■ **Selected extract**:
[Start]
HILLYER INTERVIEWS CAPITAL FRINGE PERFORMER JEREMY GOREN

This July, Hillyer is happy to host a Capital Fringe performance, Wistaria, a traveling meeting that questions our past and present through a hallucinatory amalgam of U.S. texts, traditional song, and actions both mysterious and banal. Wistaria appears in homes and odd spaces, searching alternative ways of living in art and society. Created in part during the 2013-2014 LEIMAY Fellowship, CAVE, Brooklyn, NY, the performance is a transgressive anti-narrative that jumps through U.S. history, from an imagined Masonic-ritual past all the way to the immediate present, following the transformations of the tent-revival Methodist hymn that became “John Brown’s Body” and then “The Battle Hymn of the Republic.”

Wistaria incorporates one new actor in each performance, as well as a few audience volunteers – and the audience is given songbooks and invited to join in. “We sometimes present a musical guest as a second course – and we always serve deviled eggs.”

Performers at Hillyer will be Jeremy Goren, Stephanie Eiss, and Jenna Kirk have been working together since the beginning of 2013. They have performed Wistaria at several locations in New York, in collaboration with a changing cadre of artists. They will be joined by Richard Sheinmel, Laura Bernas, and Alexandra Zajaczkowski for these performances. This production is presented as a part of the 2014 Capital Fringe Festival, a program of the Washington, DC non-profit Capital Fringe.

Here we interview Jeremy Goren to give you a little more insight about Wistaria. Performances are on Friday, July 18th at 8pm & Saturday, July 19th at 2pm. Tickets are on sale now!

Hillyer Art Space (HAS): What does the “Wistaria” refer to?
Jeremy Goren (JG): In this case – and in this spelling – “wistaria” alludes to William Faulkner’s novel Absalom, Absalom. (The more conventional spelling is “wisteria”.) I’m obsessed with this book. I’ve read it several times over ten years or so, and each time I realize I’d previously understood nothing of it. Not even the basic plot. The structure, tone, poetry, and particular type of opacity masking a complex depth of meaning and mystery lie, for me, at the source of Wistaria. For me, it’s the kind of underground Bible of the USA – a dark current beneath the mainstream – pulsing out our history, the violent throws of a new kind of nation being born out of blood, slavery, tragedy – and with the grand depth, scale, and distance of a true creation myth.

HAS: Wistaria incorporates one new actor in each performance, how does this rotating role affect each individual performance?
[End]
■ **Excerpted data**:
[Start]
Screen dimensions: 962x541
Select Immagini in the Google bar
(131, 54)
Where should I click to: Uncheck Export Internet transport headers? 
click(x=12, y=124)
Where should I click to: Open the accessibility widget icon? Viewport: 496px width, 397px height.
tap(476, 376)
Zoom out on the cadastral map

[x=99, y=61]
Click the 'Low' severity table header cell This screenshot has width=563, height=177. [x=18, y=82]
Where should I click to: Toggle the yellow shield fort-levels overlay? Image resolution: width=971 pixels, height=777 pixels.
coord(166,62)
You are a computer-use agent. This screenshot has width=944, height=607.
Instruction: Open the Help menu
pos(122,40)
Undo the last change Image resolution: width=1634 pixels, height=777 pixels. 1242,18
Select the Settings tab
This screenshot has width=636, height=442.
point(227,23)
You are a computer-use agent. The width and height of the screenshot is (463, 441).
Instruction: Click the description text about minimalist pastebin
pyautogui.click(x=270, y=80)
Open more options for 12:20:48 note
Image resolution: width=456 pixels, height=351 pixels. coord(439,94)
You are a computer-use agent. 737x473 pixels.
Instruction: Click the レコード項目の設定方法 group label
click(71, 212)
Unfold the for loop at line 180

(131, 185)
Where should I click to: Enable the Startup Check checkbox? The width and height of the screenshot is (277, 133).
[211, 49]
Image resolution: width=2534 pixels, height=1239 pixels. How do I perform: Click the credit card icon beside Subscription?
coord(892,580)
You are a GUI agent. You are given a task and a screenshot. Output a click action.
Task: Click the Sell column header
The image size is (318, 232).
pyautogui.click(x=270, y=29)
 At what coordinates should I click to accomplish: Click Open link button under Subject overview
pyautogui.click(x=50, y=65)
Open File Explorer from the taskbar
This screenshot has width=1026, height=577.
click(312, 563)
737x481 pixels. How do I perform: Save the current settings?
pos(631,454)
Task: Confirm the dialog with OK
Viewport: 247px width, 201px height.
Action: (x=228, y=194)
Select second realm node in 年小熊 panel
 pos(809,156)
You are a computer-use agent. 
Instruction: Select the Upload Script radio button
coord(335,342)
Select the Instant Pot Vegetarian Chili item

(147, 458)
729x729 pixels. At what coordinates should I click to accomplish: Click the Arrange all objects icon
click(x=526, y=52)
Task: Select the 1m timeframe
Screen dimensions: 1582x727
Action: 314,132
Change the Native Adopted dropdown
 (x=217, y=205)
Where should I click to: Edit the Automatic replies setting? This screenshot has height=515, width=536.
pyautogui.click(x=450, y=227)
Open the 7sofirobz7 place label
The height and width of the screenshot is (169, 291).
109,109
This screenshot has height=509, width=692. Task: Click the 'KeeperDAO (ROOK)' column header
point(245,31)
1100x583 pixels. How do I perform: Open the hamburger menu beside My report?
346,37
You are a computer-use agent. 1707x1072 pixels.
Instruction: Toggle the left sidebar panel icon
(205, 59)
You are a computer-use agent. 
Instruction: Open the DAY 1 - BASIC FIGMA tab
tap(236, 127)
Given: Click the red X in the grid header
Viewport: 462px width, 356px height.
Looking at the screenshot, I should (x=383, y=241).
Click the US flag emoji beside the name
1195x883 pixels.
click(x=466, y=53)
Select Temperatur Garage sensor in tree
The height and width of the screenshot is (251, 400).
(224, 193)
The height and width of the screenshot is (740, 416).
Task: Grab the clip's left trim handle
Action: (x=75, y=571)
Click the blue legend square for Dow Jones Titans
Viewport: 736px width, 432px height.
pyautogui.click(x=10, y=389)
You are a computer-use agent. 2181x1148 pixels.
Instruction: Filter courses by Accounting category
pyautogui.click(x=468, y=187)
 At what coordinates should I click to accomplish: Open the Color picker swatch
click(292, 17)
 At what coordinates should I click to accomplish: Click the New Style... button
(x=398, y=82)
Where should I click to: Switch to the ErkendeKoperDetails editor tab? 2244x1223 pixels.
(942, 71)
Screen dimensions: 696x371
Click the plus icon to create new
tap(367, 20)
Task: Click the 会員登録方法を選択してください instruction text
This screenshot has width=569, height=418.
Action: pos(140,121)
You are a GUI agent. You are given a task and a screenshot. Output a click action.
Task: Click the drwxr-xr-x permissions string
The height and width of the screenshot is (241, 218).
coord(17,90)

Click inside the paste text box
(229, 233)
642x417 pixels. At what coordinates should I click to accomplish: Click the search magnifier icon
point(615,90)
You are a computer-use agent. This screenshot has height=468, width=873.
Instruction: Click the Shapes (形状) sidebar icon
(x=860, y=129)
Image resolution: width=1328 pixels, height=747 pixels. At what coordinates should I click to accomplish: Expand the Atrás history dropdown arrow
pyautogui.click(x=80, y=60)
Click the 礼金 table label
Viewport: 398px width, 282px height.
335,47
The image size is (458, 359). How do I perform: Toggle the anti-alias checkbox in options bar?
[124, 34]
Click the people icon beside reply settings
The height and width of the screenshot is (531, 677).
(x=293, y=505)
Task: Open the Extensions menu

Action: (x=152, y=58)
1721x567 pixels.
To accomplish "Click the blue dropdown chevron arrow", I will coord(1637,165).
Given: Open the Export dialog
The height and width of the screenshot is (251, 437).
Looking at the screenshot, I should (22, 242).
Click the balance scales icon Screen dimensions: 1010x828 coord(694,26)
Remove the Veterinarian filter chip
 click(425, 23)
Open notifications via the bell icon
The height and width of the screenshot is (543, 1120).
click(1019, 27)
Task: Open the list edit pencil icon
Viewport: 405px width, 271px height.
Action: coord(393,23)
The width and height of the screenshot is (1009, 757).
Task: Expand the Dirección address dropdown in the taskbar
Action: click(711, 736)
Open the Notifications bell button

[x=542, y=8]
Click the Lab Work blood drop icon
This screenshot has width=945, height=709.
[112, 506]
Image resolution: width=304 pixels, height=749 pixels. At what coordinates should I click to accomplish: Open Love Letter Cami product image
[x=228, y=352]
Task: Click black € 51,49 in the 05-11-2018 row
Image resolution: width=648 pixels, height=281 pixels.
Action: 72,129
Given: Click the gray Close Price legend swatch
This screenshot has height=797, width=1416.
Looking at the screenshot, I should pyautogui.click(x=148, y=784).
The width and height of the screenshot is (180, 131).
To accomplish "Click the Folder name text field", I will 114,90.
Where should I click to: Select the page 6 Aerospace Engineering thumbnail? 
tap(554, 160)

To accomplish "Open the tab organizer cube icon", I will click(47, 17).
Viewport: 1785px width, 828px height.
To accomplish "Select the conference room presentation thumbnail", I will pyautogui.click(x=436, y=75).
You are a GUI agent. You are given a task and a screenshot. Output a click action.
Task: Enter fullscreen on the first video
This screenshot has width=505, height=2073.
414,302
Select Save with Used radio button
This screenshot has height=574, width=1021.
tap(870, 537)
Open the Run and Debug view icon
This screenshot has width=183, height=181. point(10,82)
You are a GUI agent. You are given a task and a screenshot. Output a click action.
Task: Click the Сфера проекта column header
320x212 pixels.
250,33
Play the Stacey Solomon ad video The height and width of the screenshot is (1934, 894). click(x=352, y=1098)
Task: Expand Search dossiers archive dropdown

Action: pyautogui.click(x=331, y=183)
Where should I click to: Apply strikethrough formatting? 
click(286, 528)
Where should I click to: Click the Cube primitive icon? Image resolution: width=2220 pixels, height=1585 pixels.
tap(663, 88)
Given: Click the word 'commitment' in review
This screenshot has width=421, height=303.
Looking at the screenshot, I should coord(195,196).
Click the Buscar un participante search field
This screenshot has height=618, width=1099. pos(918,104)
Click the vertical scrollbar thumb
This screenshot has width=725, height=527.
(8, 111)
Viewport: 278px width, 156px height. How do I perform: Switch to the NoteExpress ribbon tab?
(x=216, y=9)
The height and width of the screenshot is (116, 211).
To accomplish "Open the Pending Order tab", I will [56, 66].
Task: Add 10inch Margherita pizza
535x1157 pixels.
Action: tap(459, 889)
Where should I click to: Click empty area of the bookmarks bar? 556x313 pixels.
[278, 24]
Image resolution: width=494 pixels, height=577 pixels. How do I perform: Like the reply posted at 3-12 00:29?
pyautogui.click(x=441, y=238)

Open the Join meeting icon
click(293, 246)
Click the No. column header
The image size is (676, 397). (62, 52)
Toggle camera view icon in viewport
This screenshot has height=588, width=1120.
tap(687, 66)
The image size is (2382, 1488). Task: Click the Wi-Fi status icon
[End]
In the Hillyer interview about Wistaria, write out the passage that begins at the words "Here we interview" and stops after the words "on sale now!".

■ **Answer for the task**:
Here we interview Jeremy Goren to give you a little more insight about Wistaria. Performances are on Friday, July 18th at 8pm & Saturday, July 19th at 2pm. Tickets are on sale now!